Bis zum Ende dieses Jahres werden aller Voraussicht nach rund 22.000 Menschen, die vor Krieg, Vertreibung und Armut geflüchtet sind, in Hamburg unterkommen.


Die Hamburger Sozialbehörde stellt sich deshalb auf die Unterbringung von bis zu 10.000 neuen Flüchtlingen in diesem Jahr ein. Bislang geplant sei die Schaffung von knapp 6.000 Plätzen. Unterkünfte für bis zu 4.000 weitere Menschen müssten noch gefunden werden, erklärt der Senat. Die Zahl der öffentlich untergebrachten Menschen – dazu zählen auch Obdachlose – würde damit in Hamburg von 12.000 Ende 2014 auf 22.000 Ende dieses Jahres steigen. Nicht berücksichtigt sind dabei die Menschen, die in Hamburg einen Asylantrag stellen und zunächst in einer Erstaufnahmeeinrichtung untergebracht werden. Ende Februar 2015 gab es dort 4.149 belegte Plätze. (DKS 21/131, S. 4). Hinzu gerechnet werden müssen zudem die 1.455 Ende Februar im Rahmen der Jugendhilfe betreuten minderjährigen und unbegleitet eingereisten Flüchtlinge. Es geht also bis Ende dieses Jahres insgesamt um mindestens 28.000 Menschen (inkl. Wohnungslose), die in Erst- und Folgeeinrichtungen untergebracht werden müssen.
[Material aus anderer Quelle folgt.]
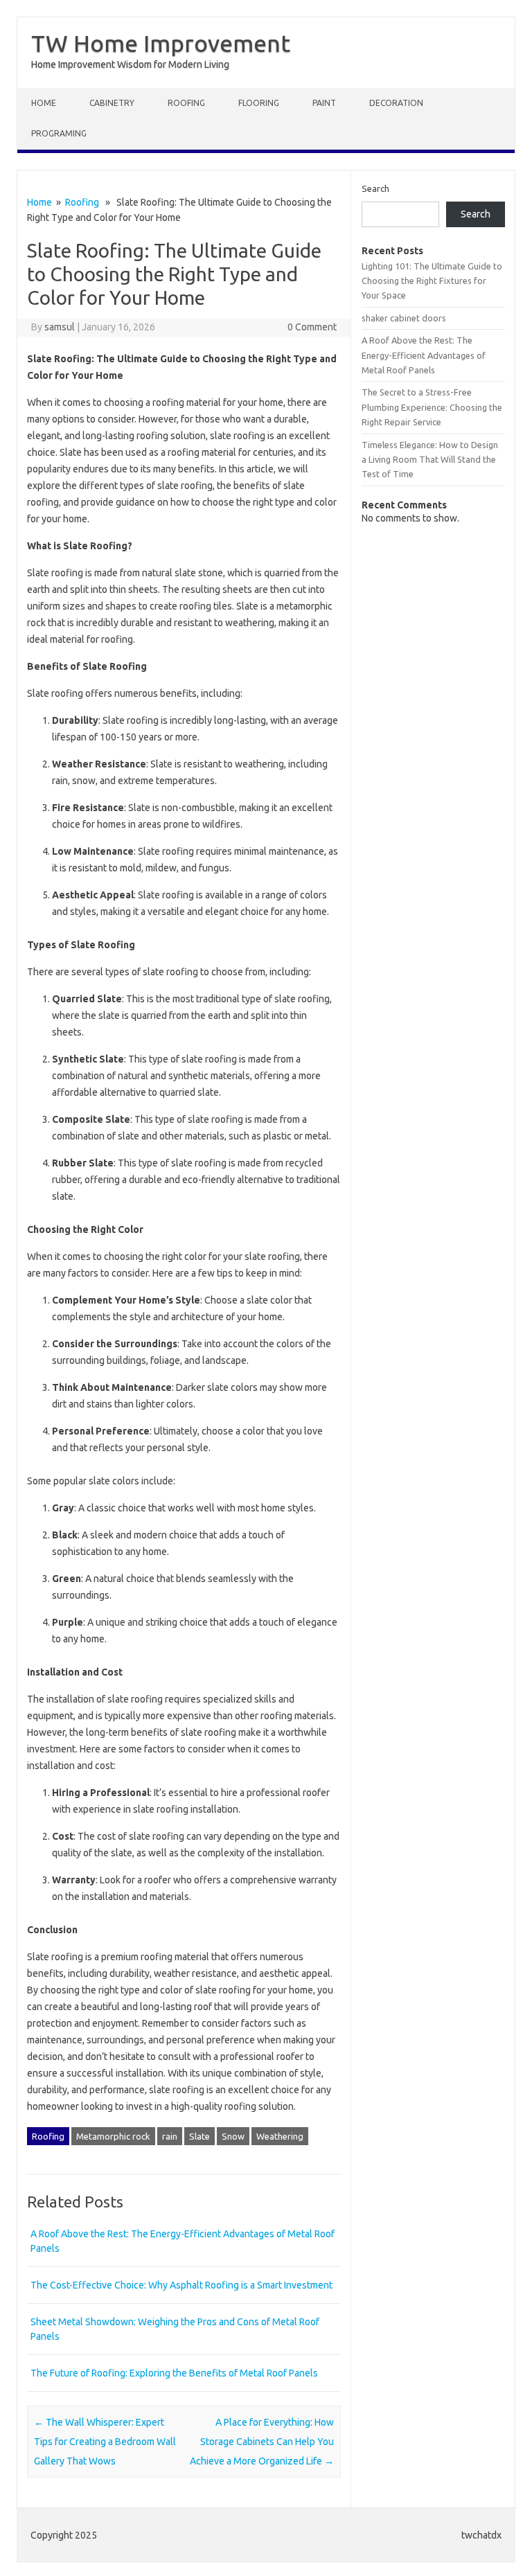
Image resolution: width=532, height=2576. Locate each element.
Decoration (396, 102)
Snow (233, 2136)
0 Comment (312, 326)
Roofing (186, 102)
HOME (43, 102)
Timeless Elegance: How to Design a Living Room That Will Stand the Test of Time (430, 459)
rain (169, 2136)
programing (59, 133)
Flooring (258, 102)
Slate (199, 2136)
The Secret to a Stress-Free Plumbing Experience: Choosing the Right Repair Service (432, 407)
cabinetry (111, 102)
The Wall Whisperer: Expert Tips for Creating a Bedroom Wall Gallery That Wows (105, 2442)
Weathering (279, 2136)
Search (375, 188)
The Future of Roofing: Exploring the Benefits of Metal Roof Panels (174, 2373)
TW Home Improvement (160, 43)
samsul (59, 326)
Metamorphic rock (113, 2136)
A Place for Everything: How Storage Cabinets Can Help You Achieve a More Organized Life (262, 2442)
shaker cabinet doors (404, 318)
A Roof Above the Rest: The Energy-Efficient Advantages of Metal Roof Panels (424, 355)
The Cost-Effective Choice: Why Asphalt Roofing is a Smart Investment (181, 2285)
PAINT (324, 102)
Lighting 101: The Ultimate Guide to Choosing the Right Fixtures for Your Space (432, 281)
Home (39, 202)
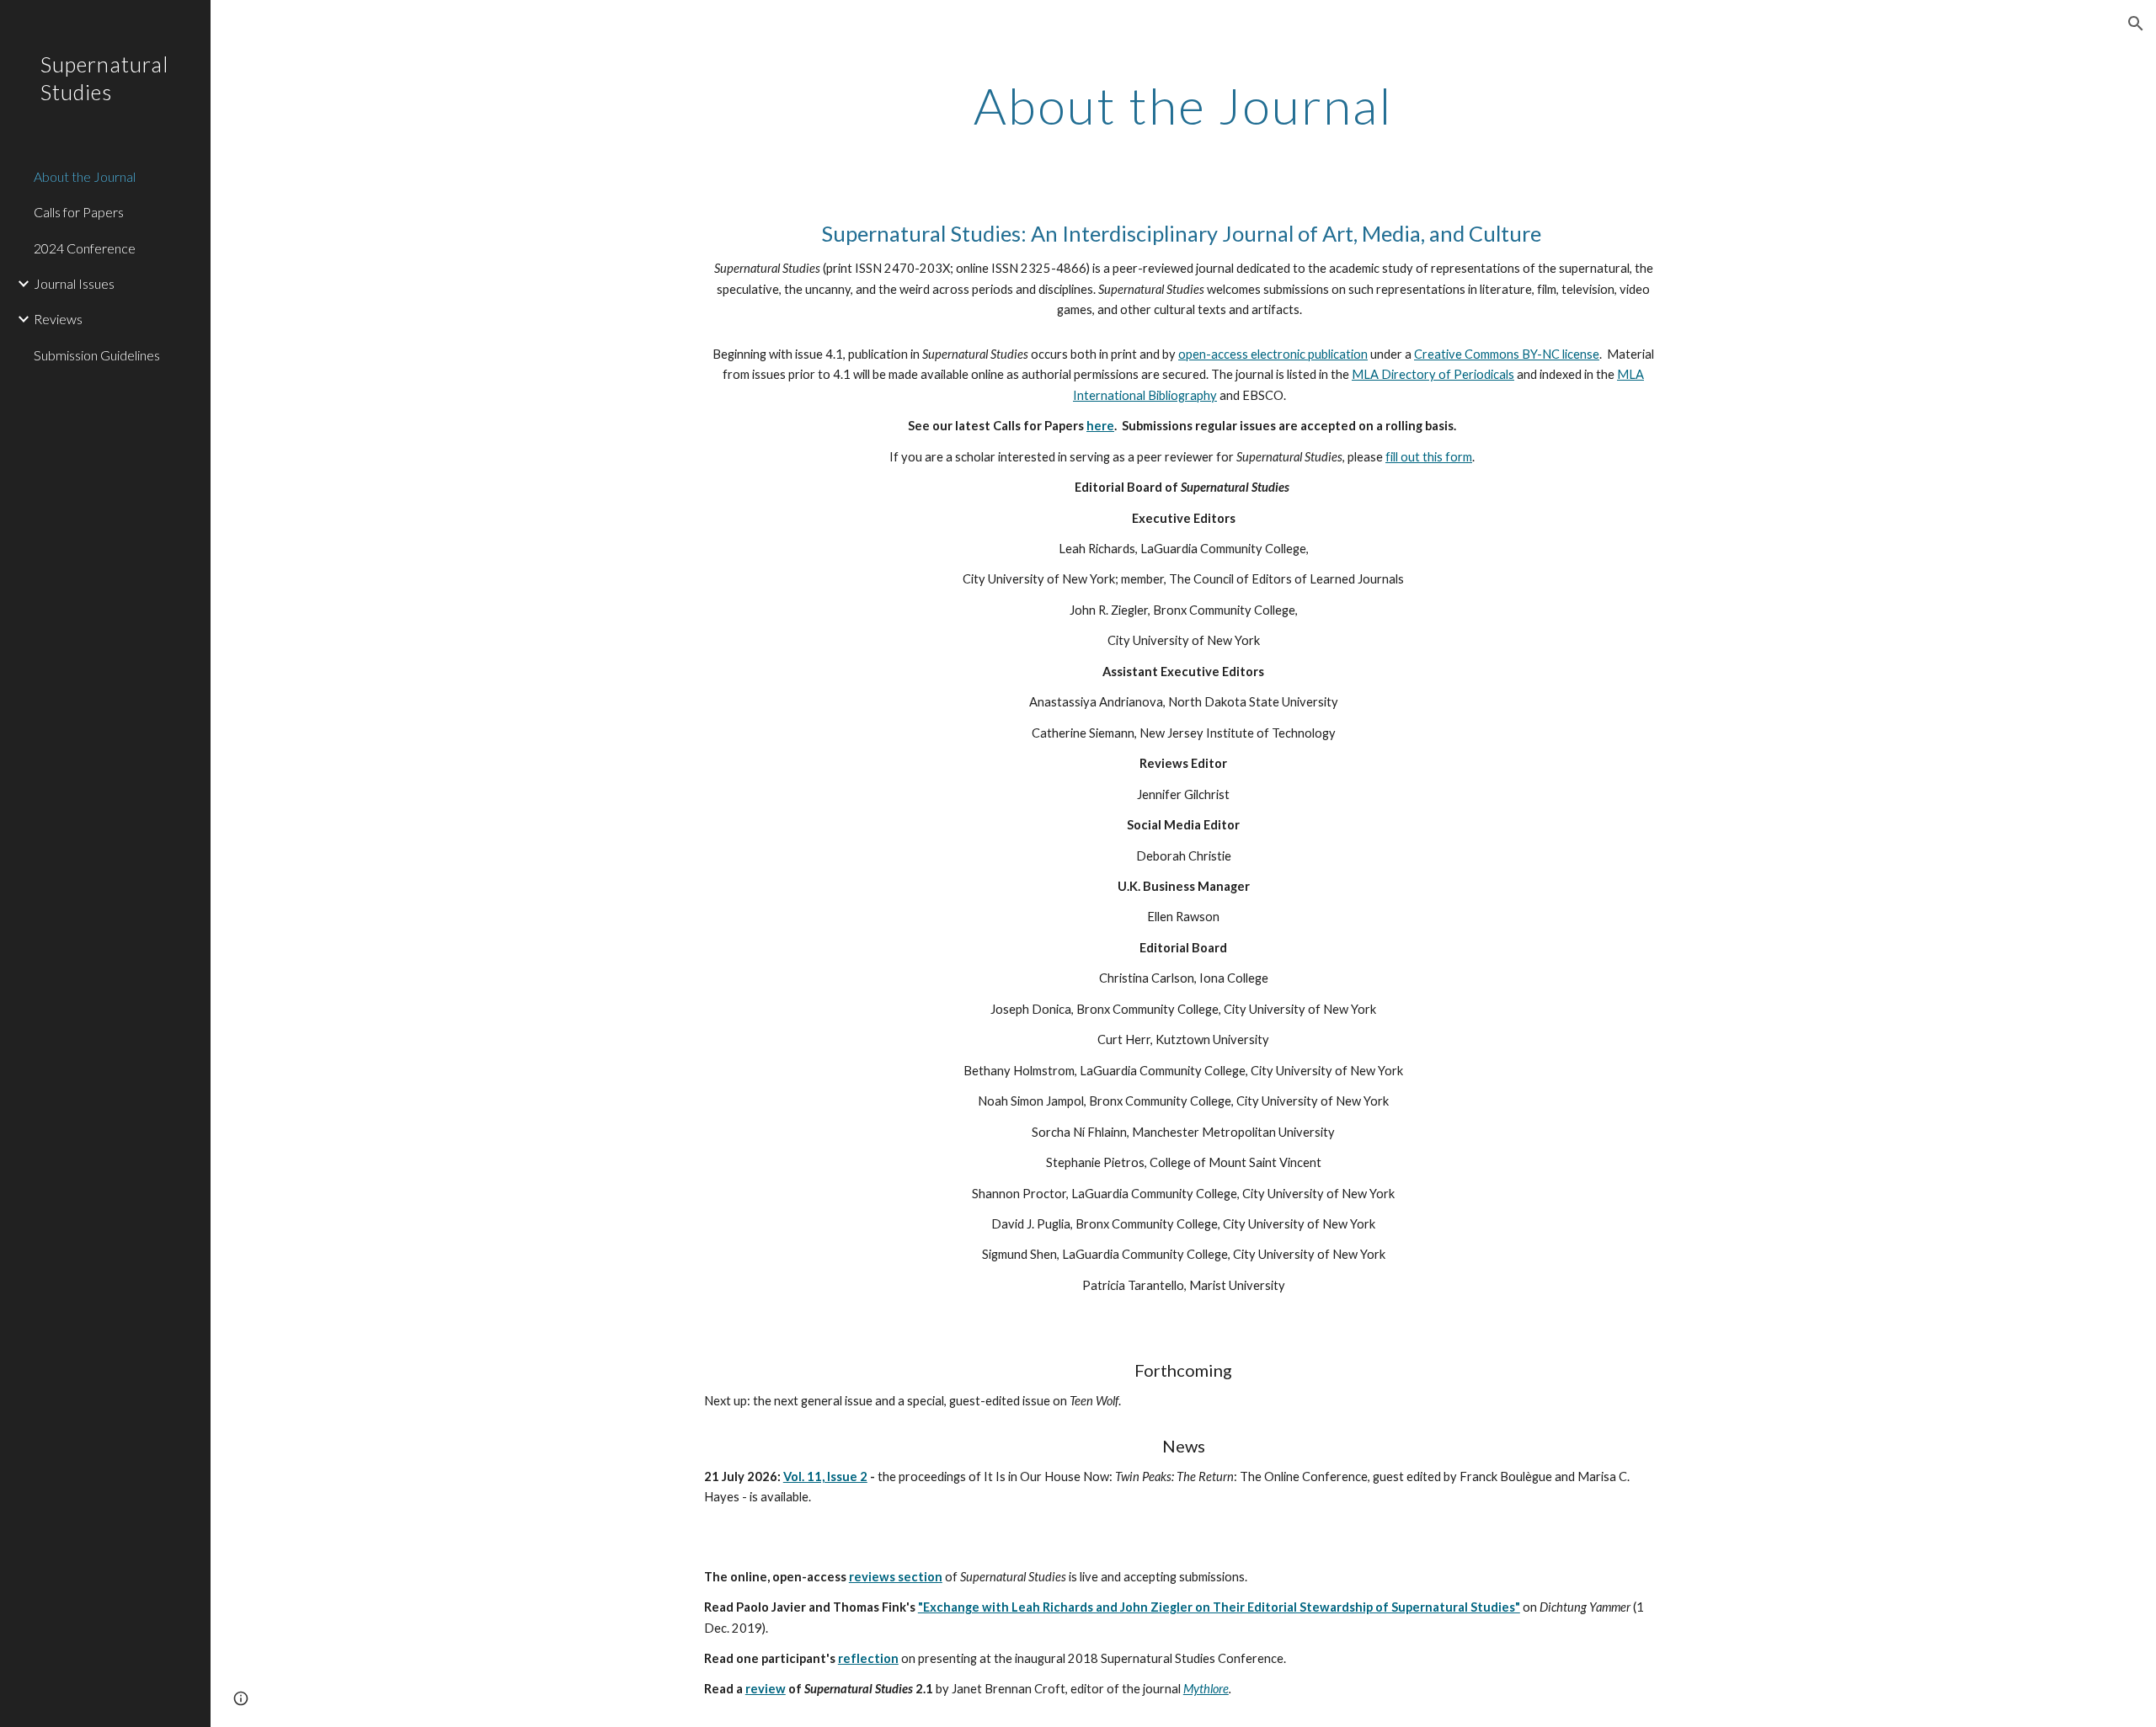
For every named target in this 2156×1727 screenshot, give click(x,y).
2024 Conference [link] (85, 248)
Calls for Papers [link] (79, 212)
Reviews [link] (58, 319)
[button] (2136, 23)
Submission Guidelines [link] (97, 355)
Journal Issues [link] (74, 283)
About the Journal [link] (85, 176)
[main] (1183, 105)
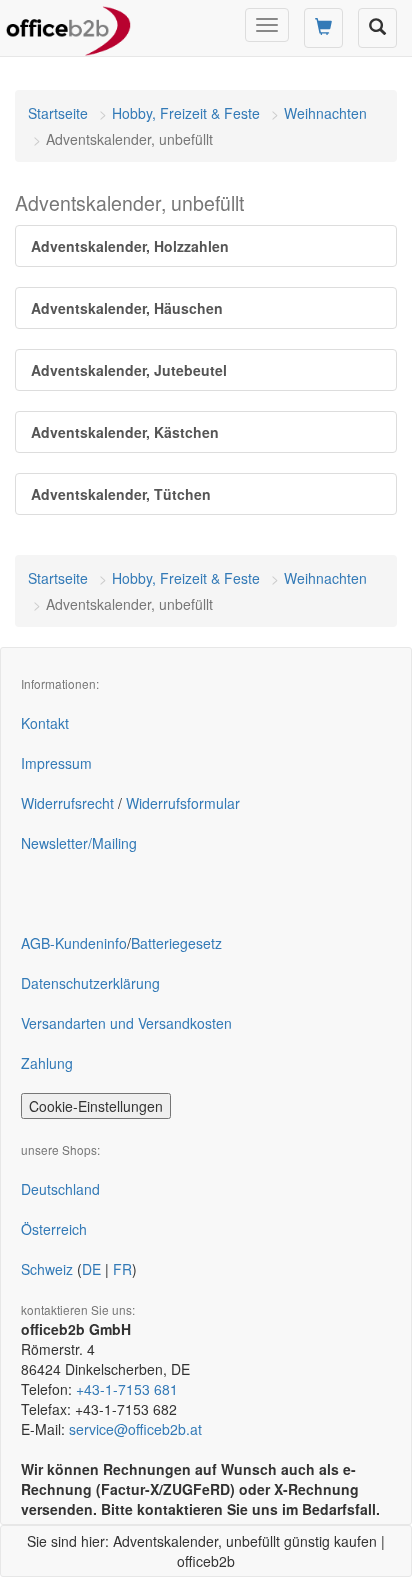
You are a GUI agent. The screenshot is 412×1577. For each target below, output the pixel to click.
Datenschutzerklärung (90, 983)
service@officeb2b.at (135, 1429)
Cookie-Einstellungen (96, 1106)
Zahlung (47, 1063)
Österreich (54, 1229)
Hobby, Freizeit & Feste (186, 113)
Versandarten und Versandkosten (126, 1023)
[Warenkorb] (323, 28)
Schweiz (47, 1269)
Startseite (58, 113)
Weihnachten (325, 113)
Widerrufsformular (183, 803)
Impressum (56, 763)
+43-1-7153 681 (127, 1389)
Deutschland (60, 1189)
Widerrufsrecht (67, 803)
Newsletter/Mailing (79, 843)
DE (91, 1269)
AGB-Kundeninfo (74, 943)
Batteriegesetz (176, 943)
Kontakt (45, 723)
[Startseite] (68, 25)
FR (122, 1269)
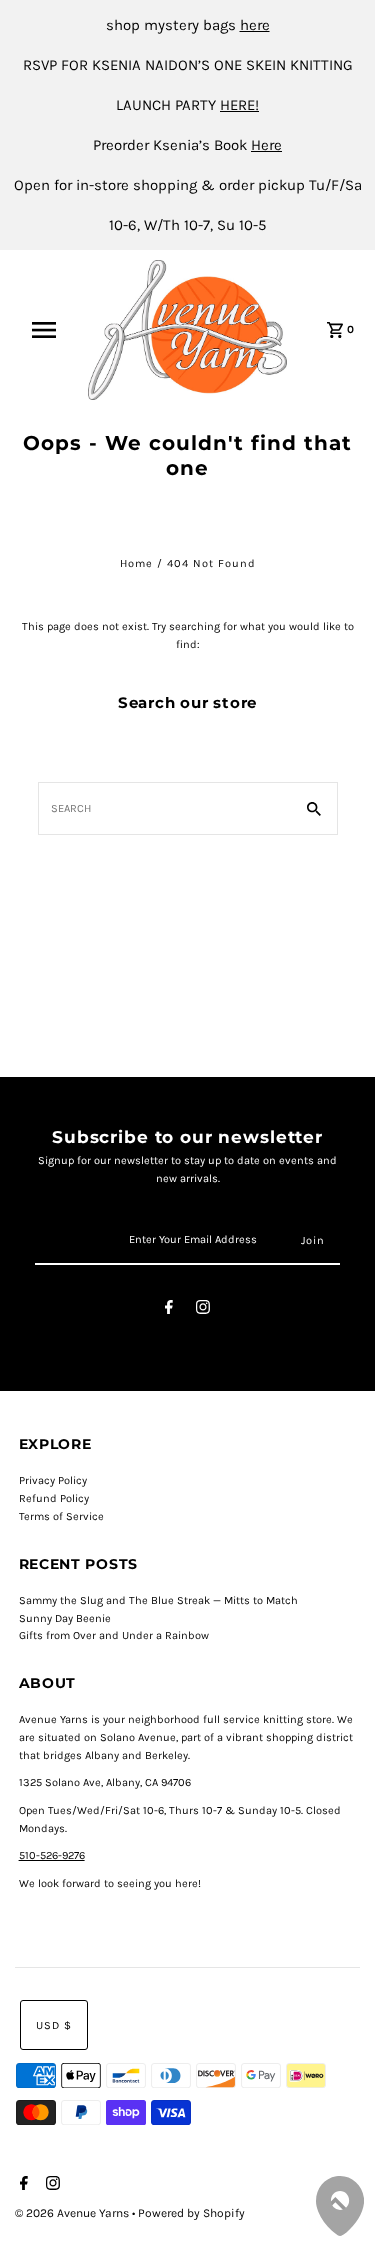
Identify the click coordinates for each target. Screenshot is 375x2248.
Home (136, 563)
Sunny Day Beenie (65, 1618)
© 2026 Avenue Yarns (73, 2213)
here (255, 25)
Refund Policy (54, 1498)
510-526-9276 (52, 1855)
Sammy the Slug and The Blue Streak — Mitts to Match (158, 1600)
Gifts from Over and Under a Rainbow (114, 1635)
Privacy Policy (53, 1480)
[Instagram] (203, 1310)
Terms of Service (61, 1516)
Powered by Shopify (191, 2213)
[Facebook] (169, 1310)
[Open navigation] (50, 330)
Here (266, 145)
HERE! (239, 105)
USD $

Wie rasant das soziale Problem ist, zeigt sich an folgenden Zahlen: Vor fünf Jahren lag die Zahl der in der Stadt untergebrachten Zuwanderer (ohne Erstaufnahme und unbegleitete Flüchtlinge) bei 7.811, also bei einem guten Drittel dessen, was in diesem Jahr erwartet wird. Noch 2012 hat sich die Sozialbehörde darauf eingerichtet, 1000 zusätzliche Unterbringungsplätze zu schaffen. Das Ziel für dieses Jahr sind jetzt 10.000 Plätze.

Flüchtlinge 2014

Im vergangenen Jahr ist die Zahl der Flüchtlinge, die in Hamburg um Schutz und Aufenthalt nachsuchten, gegenüber dem Jahr 2013 erneut deutlich gestiegen. Von den insgesamt 13.042 Menschen, die sich als Asylsuchende und Duldungsantragsteller in Hamburg gemeldet haben, verblieben 6.970 Personen in Hamburg, nämlich 6.638 Asylsuchende und 332 Duldungsantragsteller.

Die 2014 ankommenden Flüchtlinge stammten vor allem aus von Bürgerkriegen zersetzen Ländern wie Syrien (1.513), Afghanistan (952) und Eritrea (376), sowie aus den Balkanländern Serbien (669), Kosovo (449), Albanien (408), Bosnien Herzogowina (328) und Mazedonien (302).

Insgesamt gab es damit Ende Februar 2015 in Hamburg 30.600 Flüchtlinge.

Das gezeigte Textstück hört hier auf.